*SUPPLIED MATERIAL:*
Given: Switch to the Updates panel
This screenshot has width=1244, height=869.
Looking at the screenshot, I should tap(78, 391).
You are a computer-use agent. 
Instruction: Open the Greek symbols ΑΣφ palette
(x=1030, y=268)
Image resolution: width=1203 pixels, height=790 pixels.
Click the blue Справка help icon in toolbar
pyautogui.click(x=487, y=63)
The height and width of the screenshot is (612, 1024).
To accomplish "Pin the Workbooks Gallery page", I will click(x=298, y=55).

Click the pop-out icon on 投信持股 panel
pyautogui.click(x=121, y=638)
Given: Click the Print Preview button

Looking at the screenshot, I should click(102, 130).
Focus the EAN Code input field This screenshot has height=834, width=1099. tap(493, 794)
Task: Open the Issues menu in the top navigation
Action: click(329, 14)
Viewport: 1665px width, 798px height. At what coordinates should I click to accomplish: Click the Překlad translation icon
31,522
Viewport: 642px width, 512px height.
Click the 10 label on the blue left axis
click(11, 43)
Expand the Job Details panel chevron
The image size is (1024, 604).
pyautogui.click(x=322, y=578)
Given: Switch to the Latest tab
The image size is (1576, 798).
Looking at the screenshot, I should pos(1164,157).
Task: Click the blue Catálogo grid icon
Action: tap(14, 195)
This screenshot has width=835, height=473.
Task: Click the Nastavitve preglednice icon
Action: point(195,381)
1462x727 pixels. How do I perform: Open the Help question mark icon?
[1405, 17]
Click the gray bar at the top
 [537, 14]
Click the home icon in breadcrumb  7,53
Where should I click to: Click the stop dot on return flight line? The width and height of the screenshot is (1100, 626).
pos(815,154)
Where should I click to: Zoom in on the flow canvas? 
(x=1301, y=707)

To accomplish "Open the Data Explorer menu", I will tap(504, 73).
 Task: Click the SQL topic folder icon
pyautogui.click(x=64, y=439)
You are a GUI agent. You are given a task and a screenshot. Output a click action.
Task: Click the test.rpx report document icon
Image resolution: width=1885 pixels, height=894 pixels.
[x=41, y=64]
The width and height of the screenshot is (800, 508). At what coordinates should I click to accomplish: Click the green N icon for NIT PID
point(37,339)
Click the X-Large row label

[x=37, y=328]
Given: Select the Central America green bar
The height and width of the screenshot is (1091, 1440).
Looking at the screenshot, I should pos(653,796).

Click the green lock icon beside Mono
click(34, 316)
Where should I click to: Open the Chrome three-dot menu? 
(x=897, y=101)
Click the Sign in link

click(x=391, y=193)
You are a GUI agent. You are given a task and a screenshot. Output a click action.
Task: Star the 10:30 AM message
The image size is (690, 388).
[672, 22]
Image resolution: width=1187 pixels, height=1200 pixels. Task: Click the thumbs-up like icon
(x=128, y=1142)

*TASK:* Return verbatim the entries from the line containing "will tap(504, 73)." through the line containing "click(34, 316)".

*ANSWER TO THIS EXERCISE:*
To accomplish "Open the Data Explorer menu", I will tap(504, 73).
 Task: Click the SQL topic folder icon
pyautogui.click(x=64, y=439)
You are a GUI agent. You are given a task and a screenshot. Output a click action.
Task: Click the test.rpx report document icon
Image resolution: width=1885 pixels, height=894 pixels.
[x=41, y=64]
The width and height of the screenshot is (800, 508). At what coordinates should I click to accomplish: Click the green N icon for NIT PID
point(37,339)
Click the X-Large row label

[x=37, y=328]
Given: Select the Central America green bar
The height and width of the screenshot is (1091, 1440).
Looking at the screenshot, I should pos(653,796).

Click the green lock icon beside Mono
click(34, 316)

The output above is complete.